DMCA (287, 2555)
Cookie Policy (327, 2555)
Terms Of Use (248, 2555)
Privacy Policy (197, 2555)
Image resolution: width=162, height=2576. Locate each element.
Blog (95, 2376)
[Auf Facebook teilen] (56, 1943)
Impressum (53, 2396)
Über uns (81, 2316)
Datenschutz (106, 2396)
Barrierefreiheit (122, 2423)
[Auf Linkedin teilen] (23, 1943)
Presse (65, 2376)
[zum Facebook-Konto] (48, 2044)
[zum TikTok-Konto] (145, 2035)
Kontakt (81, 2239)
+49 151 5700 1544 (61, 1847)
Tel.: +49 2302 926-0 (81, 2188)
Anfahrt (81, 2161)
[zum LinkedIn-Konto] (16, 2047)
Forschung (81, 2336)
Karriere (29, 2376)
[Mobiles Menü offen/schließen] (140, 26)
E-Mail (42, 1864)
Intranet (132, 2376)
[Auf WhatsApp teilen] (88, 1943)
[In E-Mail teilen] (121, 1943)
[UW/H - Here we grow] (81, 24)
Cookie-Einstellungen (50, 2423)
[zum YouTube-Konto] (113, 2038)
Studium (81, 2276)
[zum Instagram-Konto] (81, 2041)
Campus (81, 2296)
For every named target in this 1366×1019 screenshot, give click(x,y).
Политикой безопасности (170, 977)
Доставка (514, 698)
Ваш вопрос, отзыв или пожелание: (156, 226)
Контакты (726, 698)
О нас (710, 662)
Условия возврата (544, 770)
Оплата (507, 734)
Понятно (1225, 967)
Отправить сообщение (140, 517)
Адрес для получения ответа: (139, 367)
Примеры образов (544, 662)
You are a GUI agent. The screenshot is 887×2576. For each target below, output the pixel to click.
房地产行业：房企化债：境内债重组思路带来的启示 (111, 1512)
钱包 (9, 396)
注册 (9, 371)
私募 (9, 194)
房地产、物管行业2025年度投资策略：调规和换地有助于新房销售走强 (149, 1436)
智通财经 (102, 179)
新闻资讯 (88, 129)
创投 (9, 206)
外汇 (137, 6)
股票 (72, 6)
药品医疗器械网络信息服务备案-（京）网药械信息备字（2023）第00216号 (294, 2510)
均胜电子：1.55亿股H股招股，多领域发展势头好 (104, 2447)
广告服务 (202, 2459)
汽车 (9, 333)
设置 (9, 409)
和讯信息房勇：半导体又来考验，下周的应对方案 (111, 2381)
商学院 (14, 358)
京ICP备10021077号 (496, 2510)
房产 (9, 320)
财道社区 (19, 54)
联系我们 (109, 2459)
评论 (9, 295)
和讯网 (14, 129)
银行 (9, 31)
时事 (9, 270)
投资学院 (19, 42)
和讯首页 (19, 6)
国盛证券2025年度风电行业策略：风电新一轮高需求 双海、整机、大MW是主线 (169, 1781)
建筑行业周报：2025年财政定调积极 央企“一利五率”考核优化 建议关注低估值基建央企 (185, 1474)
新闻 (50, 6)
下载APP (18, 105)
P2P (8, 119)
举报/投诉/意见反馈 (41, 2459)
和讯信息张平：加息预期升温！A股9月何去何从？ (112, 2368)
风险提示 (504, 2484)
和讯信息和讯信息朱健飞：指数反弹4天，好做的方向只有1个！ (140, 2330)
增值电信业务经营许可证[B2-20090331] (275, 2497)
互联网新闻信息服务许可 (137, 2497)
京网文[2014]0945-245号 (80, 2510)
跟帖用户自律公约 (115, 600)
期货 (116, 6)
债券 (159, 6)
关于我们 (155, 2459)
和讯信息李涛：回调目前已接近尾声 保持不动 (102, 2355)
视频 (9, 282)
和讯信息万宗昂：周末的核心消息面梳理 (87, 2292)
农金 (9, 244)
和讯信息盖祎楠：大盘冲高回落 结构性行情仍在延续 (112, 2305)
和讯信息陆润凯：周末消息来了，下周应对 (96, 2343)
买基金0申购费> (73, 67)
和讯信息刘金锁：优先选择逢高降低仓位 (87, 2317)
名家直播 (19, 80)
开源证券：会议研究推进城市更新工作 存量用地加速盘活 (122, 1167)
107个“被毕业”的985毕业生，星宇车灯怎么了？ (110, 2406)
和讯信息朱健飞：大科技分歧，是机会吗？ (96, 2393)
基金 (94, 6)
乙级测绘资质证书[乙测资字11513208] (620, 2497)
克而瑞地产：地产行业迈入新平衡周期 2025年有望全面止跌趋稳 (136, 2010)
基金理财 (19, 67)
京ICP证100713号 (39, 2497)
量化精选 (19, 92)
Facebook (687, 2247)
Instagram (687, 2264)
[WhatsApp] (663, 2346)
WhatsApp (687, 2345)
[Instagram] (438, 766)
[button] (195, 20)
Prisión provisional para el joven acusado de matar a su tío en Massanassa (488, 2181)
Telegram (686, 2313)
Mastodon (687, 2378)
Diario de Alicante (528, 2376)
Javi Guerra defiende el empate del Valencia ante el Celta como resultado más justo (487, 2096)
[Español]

= = = =

Instructions for the task
Starting with the line that holds "风险提示 (504, 2484)" and ending with the line that holds "WhatsApp (687, 2345)", retype every line in the data above exactly, and nothing else.

Result below
风险提示 (504, 2484)
和讯信息和讯信息朱健飞：指数反弹4天，好做的方向只有1个！ (140, 2330)
增值电信业务经营许可证[B2-20090331] (275, 2497)
互联网新闻信息服务许可 (137, 2497)
京网文[2014]0945-245号 (80, 2510)
跟帖用户自律公约 (115, 600)
期货 (116, 6)
债券 (159, 6)
关于我们 (155, 2459)
和讯信息李涛：回调目前已接近尾声 保持不动 (102, 2355)
视频 (9, 282)
和讯信息万宗昂：周末的核心消息面梳理 (87, 2292)
农金 (9, 244)
和讯信息盖祎楠：大盘冲高回落 结构性行情仍在延续 (112, 2305)
和讯信息陆润凯：周末消息来了，下周应对 (96, 2343)
买基金0申购费> (73, 67)
和讯信息刘金锁：优先选择逢高降低仓位 (87, 2317)
名家直播 (19, 80)
开源证券：会议研究推进城市更新工作 存量用地加速盘活 (122, 1167)
107个“被毕业”的985毕业生，星宇车灯怎么了？ (110, 2406)
和讯信息朱健飞：大科技分歧，是机会吗？ (96, 2393)
基金 (94, 6)
乙级测绘资质证书[乙测资字11513208] (620, 2497)
克而瑞地产：地产行业迈入新平衡周期 2025年有望全面止跌趋稳 (136, 2010)
基金理财 (19, 67)
京ICP证100713号 (39, 2497)
量化精选 (19, 92)
Facebook (687, 2247)
Instagram (687, 2264)
[WhatsApp] (663, 2346)
WhatsApp (687, 2345)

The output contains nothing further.